Вскоре дверь отворила госпожа властная целительница. В палату не вошла, пропуская ко мне такого неожиданного и такого желанного визитера. Я подтянулась на кровати повыше и села, Аттикус перешагнул порог. Прежде, чем мы с ним остались наедине, из коридора прозвучало строгое:
— Будет брать вас в заложники — зовите на помощь.
Да чтоб ее… Я поморщилась, мысленно адресовав закрывшейся двери неприличный жест.
— Специфическая женщина, — понимающе отметил Аттикус. — Но в своем деле лучшая.

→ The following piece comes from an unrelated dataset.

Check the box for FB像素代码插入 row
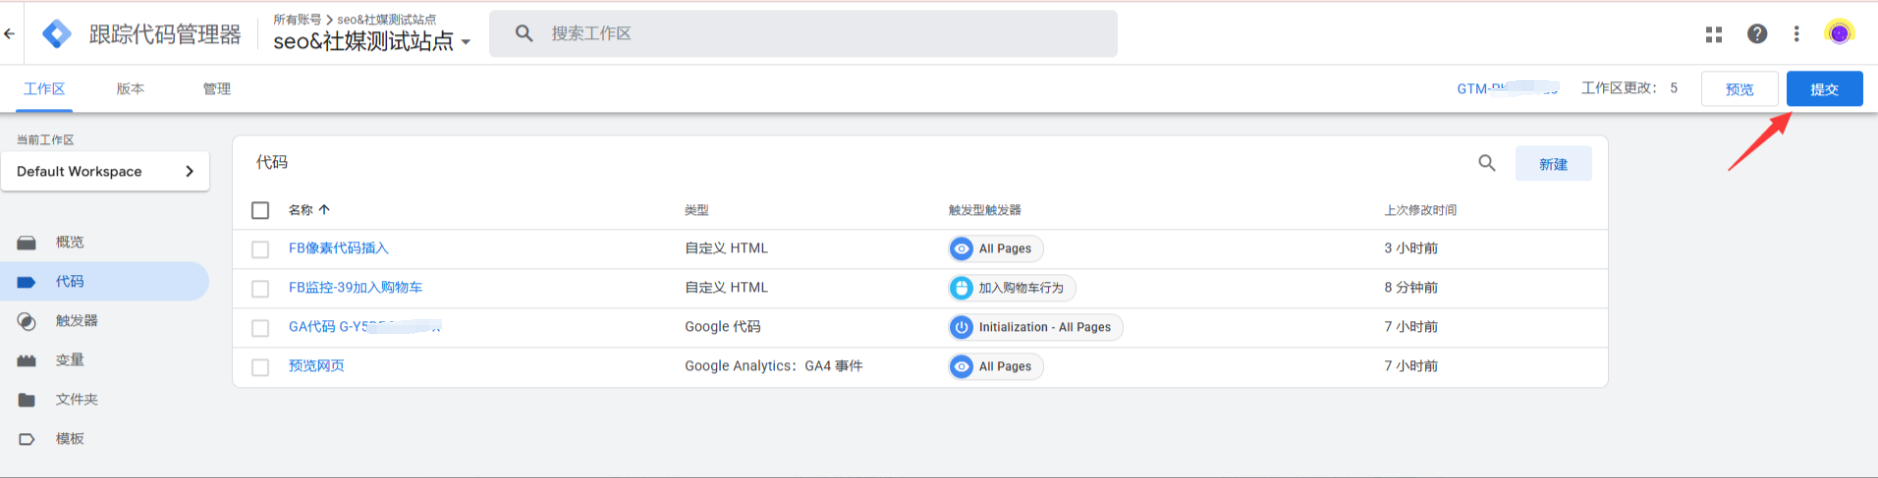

На нем была мантия цвета предсказательского факультета — необычная, какая-то слишком нарядная, с серебристой каймой. Пронзительно-синяя, которая делала его голубые глаза еще ярче. Они смотрели на меня с привычной когда-то теплотой. Казалось, обнимали одним только взглядом.
— Что происходит в Междумирье? — робко спросила я и нажаловалась: — Мне ничего не рассказывают.
— Идет расследование, — рассказал Аттикус, не проходя дальше в палату. — Знаю лишь то, что раскрыл общественности Легион. Кавур давно практиковал жертвоприношения и похищал студенток, а с последней — с тобой — потерпел неудачу и отлетел в бездну сам.
— Настоящая фамилия Арона — Дамгор.
— Ах, этот… — На его лице застыла презрительная гримаса. — Не зря он мне не нравился: ни студентом, ни преподавателем, ни деканом, ни ректором. Лицемерный тип, от которого за километр сквозило фальшью. Теперь понятно, почему, придя работать в университет, Арон Лжекавур ко мне так относился.
— Как?
— Предвзято. Вдобавок он впечатляющий бардак в ректорате оставил, разгребать ни разу не увлекательно.
Я вопросительно изогнула бровь.
— Временно исполняю его обязанности, — пояснил Аттикус и тоже пожаловался: — Никакого преподавания, роль завхоза в особо крупных масштабах. Деканом в свое время стать не убедили, а тут не отмазался. Не Лукаша Янова же было опять вызывать. А я вроде как внес свой вклад в то, что университет остался без ректора.
Догадывалась, что Дэкса позвал он…
— Что ты делал на нижнем уровне? — единственный вопрос, который я решилась задать.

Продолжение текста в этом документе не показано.